If you want a clearer distinction in your gradient, you can probably experiment with the mask texture. The only reason you need to size up the faces is to create a “fuller” bush, tree, whatever. If your mask has less empty space in it, your foliage will look less sparse when not sized up, so you can prevent overlap and have a full foliage. Maybe even layering the mesh, meaning putting a shrunk version of the mesh within to help fill any empty space resulting from not sizing up faces. This second mesh can either have the same material or just a basic tiling material with no opacity that uses a similar pattern.
Any ideas why the original version of the shader doesn’t work a lick for me?
The UVs are all correct. The mesh quads are actually separated. They can be tilted /moved independently.
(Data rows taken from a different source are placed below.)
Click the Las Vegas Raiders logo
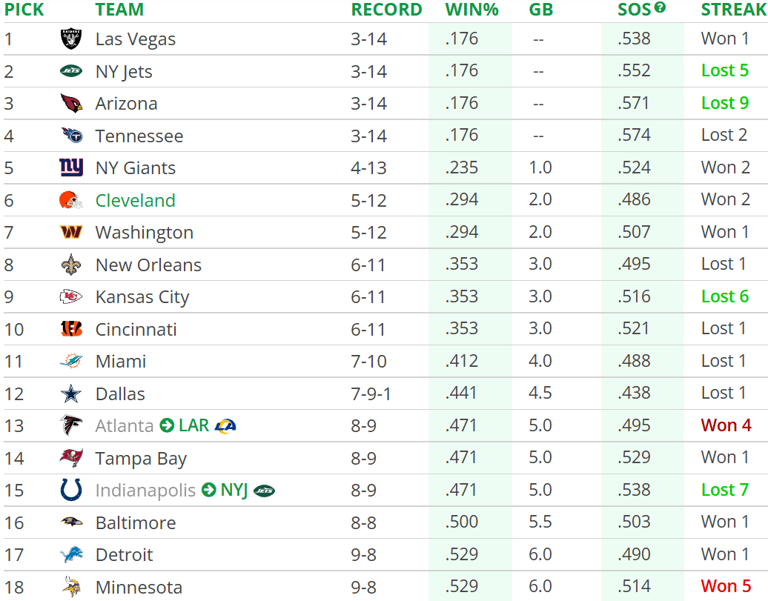Screen dimensions: 768x601 tap(71, 39)
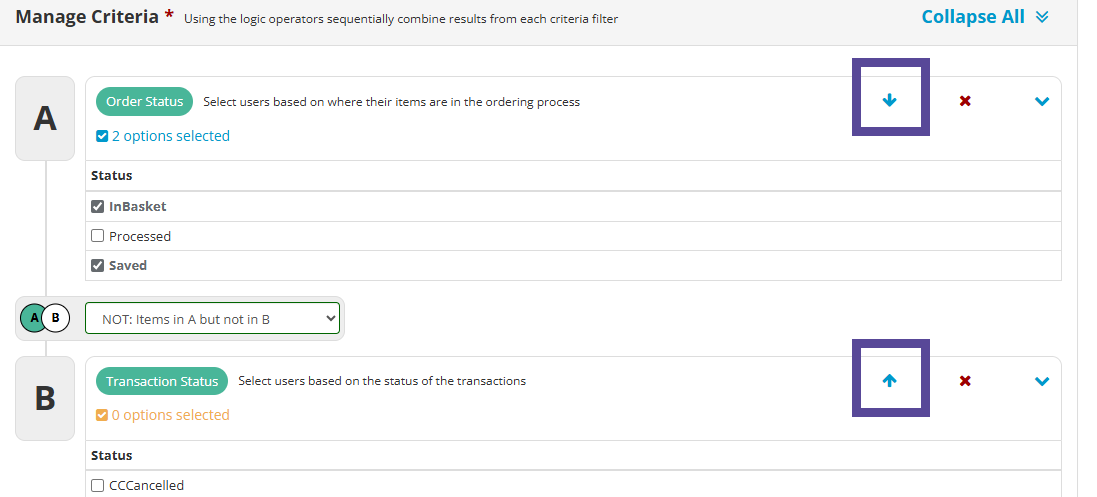Delete Transaction Status criteria with red X
Viewport: 1097px width, 497px height.
pyautogui.click(x=965, y=381)
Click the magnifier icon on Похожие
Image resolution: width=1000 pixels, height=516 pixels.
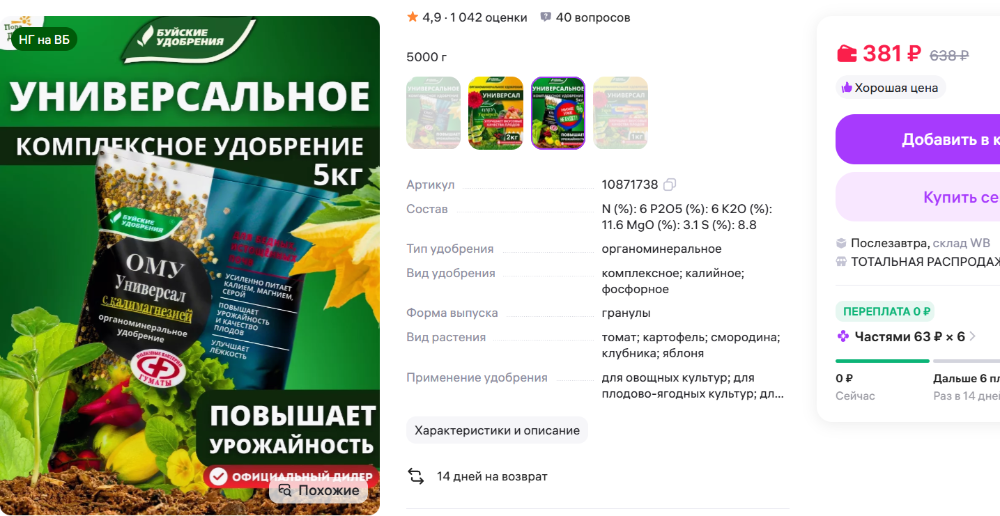(x=285, y=490)
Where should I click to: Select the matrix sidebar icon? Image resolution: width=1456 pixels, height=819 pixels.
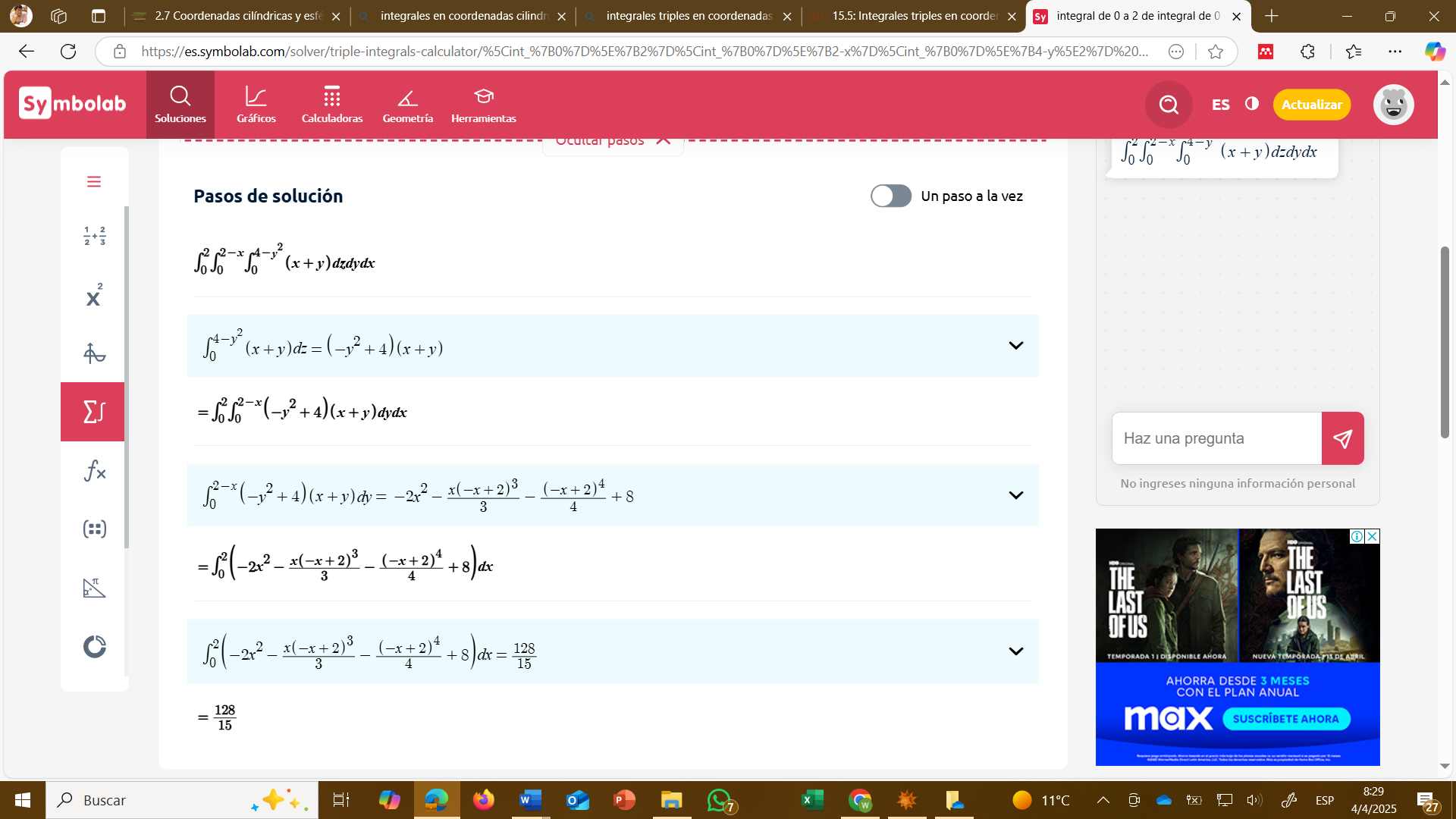coord(94,529)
Just not using the shader code from either link given.
Been swamped working 16 hour days lately, so haven’t even had the time to play with my old mesh to figure out why mod 2 works but frac doesn’t.
my guess is still that with foliage (instanced meshes across a wide area) the transform nodes don’t work as expected.
however, there’s 1 more possibility that I realized just now.
the instanced foliage could be rotated differently in every instance.
the values on camera to local wouldn’t be the same in this case. Throwing the rotation off.
So, it might be as simple as removing random rotation…
Inverting UVs is optional, this gives more disturbed billboard (atleast for our trees).
Main part which fixed for us the billboard effect for instanced meshes, is to change ‘CameraSpace to LocalSpace -> Normalize -> LocalSpace to WorldSpace’ to: ‘CameraSpace to WorldSpace’. This fixed instanced meshes and resulting rotations were finally correct with random yaw rotations.
I’m not a pro in materials part, just wanted to share the solution (which is working for us).